Like Father, Sort of Like Son
Karl von Habsburg is warm. In Portimao, he was beaming at his son when he was racing and gave him a huge hug after he came in a devastating seventh place. But he’s also a serious person, having been born in exile in Bavaria. “When I was growing up, I was an Austrian citizen and had an Austrian passport,” he said, “but it came with the remark that it was valid for all countries in the world except Austria.”
His grandfather, Charles I, tried twice to regain the Hungarian crown in 1921 without success. Some staff members still referred to his father, Otto, as Imperial Highness.
Both Mr. von Habsburg and Otto found solace serving in the European Parliament. “Otto and Karl have worked very, very hard on the process of bringing these former eastern European communist countries back to Europe again to work together,” said Mario Christian Ortner, an Austrian military historian. “This was also one of the main missions of the Habsburg empire, to get these different nations to work together.”
In the interwar period and during World War II, the House of Habsburg “was a vehement opponent of the Nazis,” Mr. Seydel said. Otto, in particular, campaigned against the Nazis in France and the United States so much so that the Nazis ordered an arrest warrant against him. He also used his connections to help tens of thousands of Austrians, including 15,000 Jews, escape.
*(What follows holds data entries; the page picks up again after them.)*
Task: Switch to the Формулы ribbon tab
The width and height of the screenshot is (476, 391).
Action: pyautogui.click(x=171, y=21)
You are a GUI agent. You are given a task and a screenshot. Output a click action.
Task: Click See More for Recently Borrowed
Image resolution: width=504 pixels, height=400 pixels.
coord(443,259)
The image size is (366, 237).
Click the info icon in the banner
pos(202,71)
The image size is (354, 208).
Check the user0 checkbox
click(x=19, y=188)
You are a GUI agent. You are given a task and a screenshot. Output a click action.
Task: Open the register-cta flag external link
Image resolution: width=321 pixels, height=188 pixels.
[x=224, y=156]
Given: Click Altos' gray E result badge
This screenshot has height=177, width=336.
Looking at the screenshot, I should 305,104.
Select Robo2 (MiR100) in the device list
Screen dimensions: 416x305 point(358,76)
Mr. von Habsburg is currently working to rally Europe to help Ukraine.
Overall, Mr. von Habsburg feels a strong responsibility to serve people, whether it’s his family or Europeans, however he can. “What I want to instill in all the members of the family is that if you are suddenly in the position where you have to take responsibility for your society, you should be taking it,” he said.
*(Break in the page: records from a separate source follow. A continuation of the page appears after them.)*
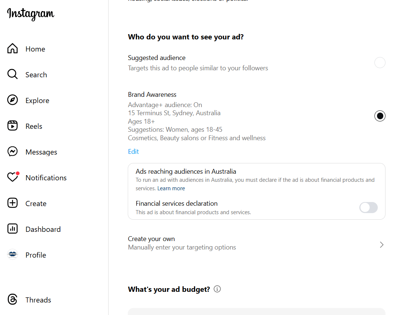The height and width of the screenshot is (315, 405).
Task: Open the Reels icon
Action: click(x=13, y=126)
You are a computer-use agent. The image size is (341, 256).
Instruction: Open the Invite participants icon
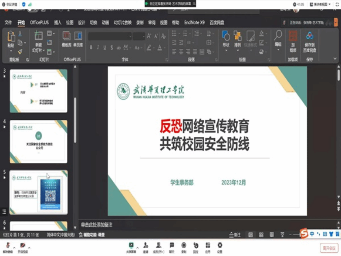pyautogui.click(x=145, y=245)
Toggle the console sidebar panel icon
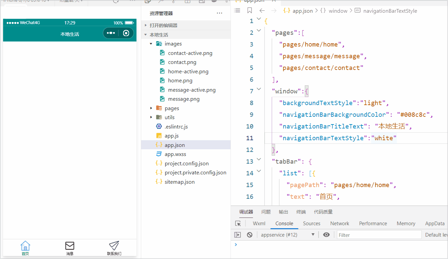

His son has gotten the message. Mr. Habsburg has a campaign, Drive Fast, Act Faster, that encourages racing teams to reduce and offset their carbon emissions. His current team, WRT, switched to green energy at its factory and uses fuel made from waste products of the wine industry.
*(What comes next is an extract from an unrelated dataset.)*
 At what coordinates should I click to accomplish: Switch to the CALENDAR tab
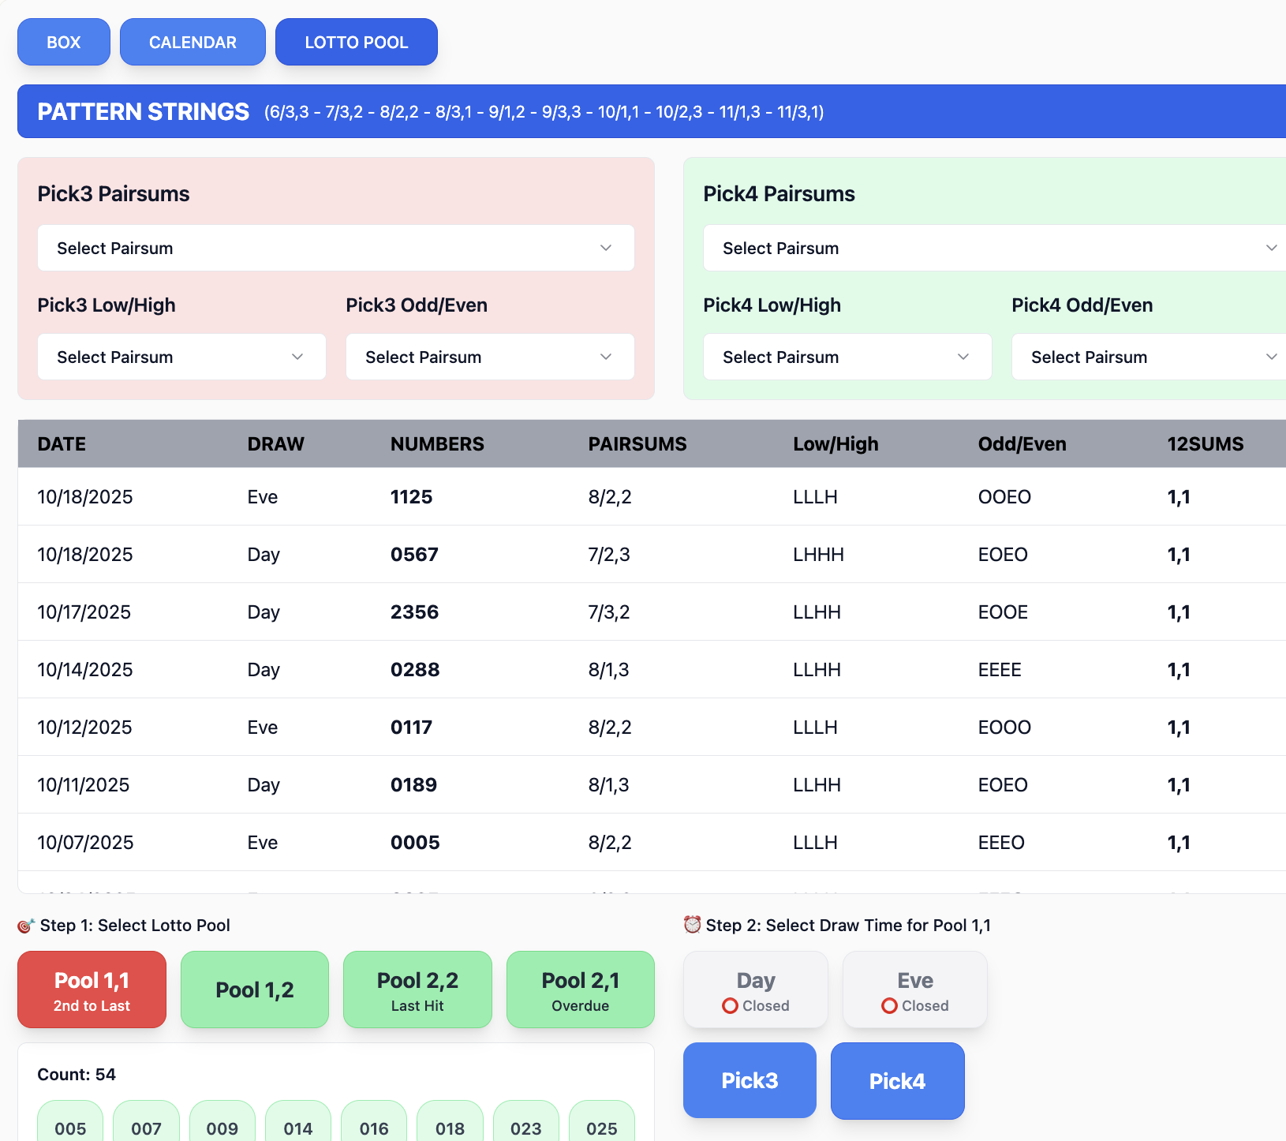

In Vienna Mr. Habsburg is part of a Catholic community, Center John-Paul II, who are trying to make holy places approachable for young people. He prides himself on being open to those who may not be accepted in more traditional Catholic circles. “It doesn’t matter if you’ve had a criminal record or been divorced or had an abortion or are gay,” Mr. Habsburg said. “It’s just about loving each other.”
He does not second-guess his family’s circumstance.
“I’ve had the privilege to grow up without that feeling of loss,” he said. “My dad kind of gave me permission to enjoy it, all the history.”
When his mind does wonder what it would be like if the empire still existed, it’s more of a casual curiosity.
“It’s like, ‘Hmm, that would have been interesting,’” he said. “Then I go back to living my life.”